Your task. Copy out word for word the part of the items below that opens with the line containing "427x348 pixels. At" and runs through the last of the items, including both ends.
─── Supplied data ───
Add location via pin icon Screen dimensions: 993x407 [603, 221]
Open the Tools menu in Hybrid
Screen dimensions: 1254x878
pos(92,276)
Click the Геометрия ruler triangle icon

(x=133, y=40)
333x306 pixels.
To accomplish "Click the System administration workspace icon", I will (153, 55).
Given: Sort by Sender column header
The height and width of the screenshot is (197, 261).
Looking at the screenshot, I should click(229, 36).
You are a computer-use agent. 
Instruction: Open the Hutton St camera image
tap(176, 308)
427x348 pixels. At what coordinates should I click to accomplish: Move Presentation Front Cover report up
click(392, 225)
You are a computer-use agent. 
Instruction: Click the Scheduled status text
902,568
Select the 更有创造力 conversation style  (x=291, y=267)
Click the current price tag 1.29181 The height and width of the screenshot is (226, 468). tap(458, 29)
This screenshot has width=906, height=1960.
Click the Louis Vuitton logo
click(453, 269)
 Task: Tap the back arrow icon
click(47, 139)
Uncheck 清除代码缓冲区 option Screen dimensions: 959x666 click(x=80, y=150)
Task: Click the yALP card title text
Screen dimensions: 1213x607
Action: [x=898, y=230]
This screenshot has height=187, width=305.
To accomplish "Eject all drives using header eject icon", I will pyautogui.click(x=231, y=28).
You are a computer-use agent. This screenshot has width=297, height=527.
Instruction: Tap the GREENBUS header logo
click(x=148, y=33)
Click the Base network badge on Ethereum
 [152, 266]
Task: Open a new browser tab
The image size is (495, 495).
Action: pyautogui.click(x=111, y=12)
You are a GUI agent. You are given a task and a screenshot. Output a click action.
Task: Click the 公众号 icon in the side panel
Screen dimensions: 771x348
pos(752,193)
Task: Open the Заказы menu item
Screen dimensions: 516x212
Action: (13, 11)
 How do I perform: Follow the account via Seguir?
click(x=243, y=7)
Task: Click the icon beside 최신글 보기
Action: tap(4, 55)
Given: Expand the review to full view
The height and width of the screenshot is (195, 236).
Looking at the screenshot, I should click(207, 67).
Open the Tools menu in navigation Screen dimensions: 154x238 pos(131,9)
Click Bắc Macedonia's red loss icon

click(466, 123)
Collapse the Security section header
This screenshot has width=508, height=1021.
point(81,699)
───
Response to the exercise.
427x348 pixels. At what coordinates should I click to accomplish: Move Presentation Front Cover report up
click(392, 225)
You are a computer-use agent. 
Instruction: Click the Scheduled status text
902,568
Select the 更有创造力 conversation style  (x=291, y=267)
Click the current price tag 1.29181 The height and width of the screenshot is (226, 468). tap(458, 29)
This screenshot has width=906, height=1960.
Click the Louis Vuitton logo
click(453, 269)
 Task: Tap the back arrow icon
click(47, 139)
Uncheck 清除代码缓冲区 option Screen dimensions: 959x666 click(x=80, y=150)
Task: Click the yALP card title text
Screen dimensions: 1213x607
Action: [x=898, y=230]
This screenshot has height=187, width=305.
To accomplish "Eject all drives using header eject icon", I will pyautogui.click(x=231, y=28).
You are a computer-use agent. This screenshot has width=297, height=527.
Instruction: Tap the GREENBUS header logo
click(x=148, y=33)
Click the Base network badge on Ethereum
 [152, 266]
Task: Open a new browser tab
The image size is (495, 495).
Action: pyautogui.click(x=111, y=12)
You are a GUI agent. You are given a task and a screenshot. Output a click action.
Task: Click the 公众号 icon in the side panel
Screen dimensions: 771x348
pos(752,193)
Task: Open the Заказы menu item
Screen dimensions: 516x212
Action: (13, 11)
 How do I perform: Follow the account via Seguir?
click(x=243, y=7)
Task: Click the icon beside 최신글 보기
Action: tap(4, 55)
Given: Expand the review to full view
The height and width of the screenshot is (195, 236).
Looking at the screenshot, I should click(207, 67).
Open the Tools menu in navigation Screen dimensions: 154x238 pos(131,9)
Click Bắc Macedonia's red loss icon

click(466, 123)
Collapse the Security section header
This screenshot has width=508, height=1021.
point(81,699)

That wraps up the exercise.